Shopify is one of only a handful of large tech companies with encouraging news for shareholders. Meta Platforms Inc. (which runs Facebook and Instagram), Google parent Alphabet Inc., Microsoft Corp., Apple Inc. and Inc. all announced third-quarter financial results that disappointed investors this week. Amazon’s share price fell in after-hours trading on Thursday.

“In a week full of mediocre and disappointing results from tech, Shopify is proving to be the good news story here,” said Tom Forte, managing director and senior research analyst at D.A. Davidson, a Montana-based investment bank.

“I think it’ll certainly be challenging ahead. There’s no denying that. But there is a sizable improvement we’re seeing here, especially compared to the last two quarters.”

Shopify began the year with its slowest quarterly growth in seven years, falling short of analysts’ expectations for the first time since it went public in 2015. In the second quarter, it posted a massive loss and warned of more operating losses ahead, calling 2022 “a transition year” marred by ailing e-commerce trends and persistently high inflation.

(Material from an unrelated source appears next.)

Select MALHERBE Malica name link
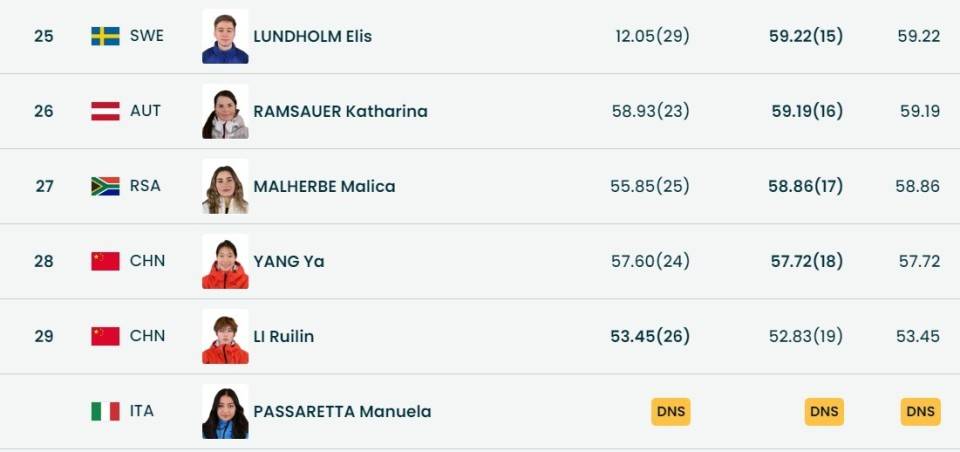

Since then, Shopify has cut down its work force by more than 10 per cent and launched a new compensation scheme to give employees more ability to choose the mix of cash and equity they are paid. It has been focusing on new avenues of growth, such as an expansion of its offerings for brick-and-mortar stores. The company has also launched new tools intended to lure creators and influencers to its platform.

Shopify executives pointed to these moves from the past quarter as reasons the company beat expectations.

“This is a company that thinks deeply about managing expenses, growing revenue, and, ultimately, this is a company that likes to be profitable,” Shopify’s president, Harley Finkelstein, told analysts in a conference call on Thursday.

Mr. Finkelstein noted an increase in the company’s gross merchandise volume (GMV), a figure that shows the value of sales through Shopify’s platform. Shopify’s GMV reached US$46.2-billion in the third quarter, up 11 per cent from last year, though slightly behind the consensus analyst estimate of US$46.8-billion.

But analysts say it is too early to know whether Shopify’s changes will improve its long-term outlook.

“We applaud [Shopify’s] efforts to cut costs quicker than most, which is already translating to better-than-expected margins and should allow growth to outpace expenses in Q4,” Angelo Zino, senior equity analyst at New York-based CFRA Research, said in an e-mail. “But we remain cautious of the macro landscape.”

Amy Shapero, Shopify’s chief financial officer, said in her last call with investors and analysts before a new executive takes her place that the company continues to face challenges. “From an operational perspective, we recalibrated our organizational structure, [and] successfully rolled out a new compensation framework. All of this has been great,” Ms. Shapero said.

“But higher inflation and rising interest rates will continue to negatively affect the consumers’ purchasing power of discretionary goods and services.”

Ms. Shapero projected an adjusted net loss for the rest of the year, and warned that the fourth quarter will bring net losses similar to those in the third quarter.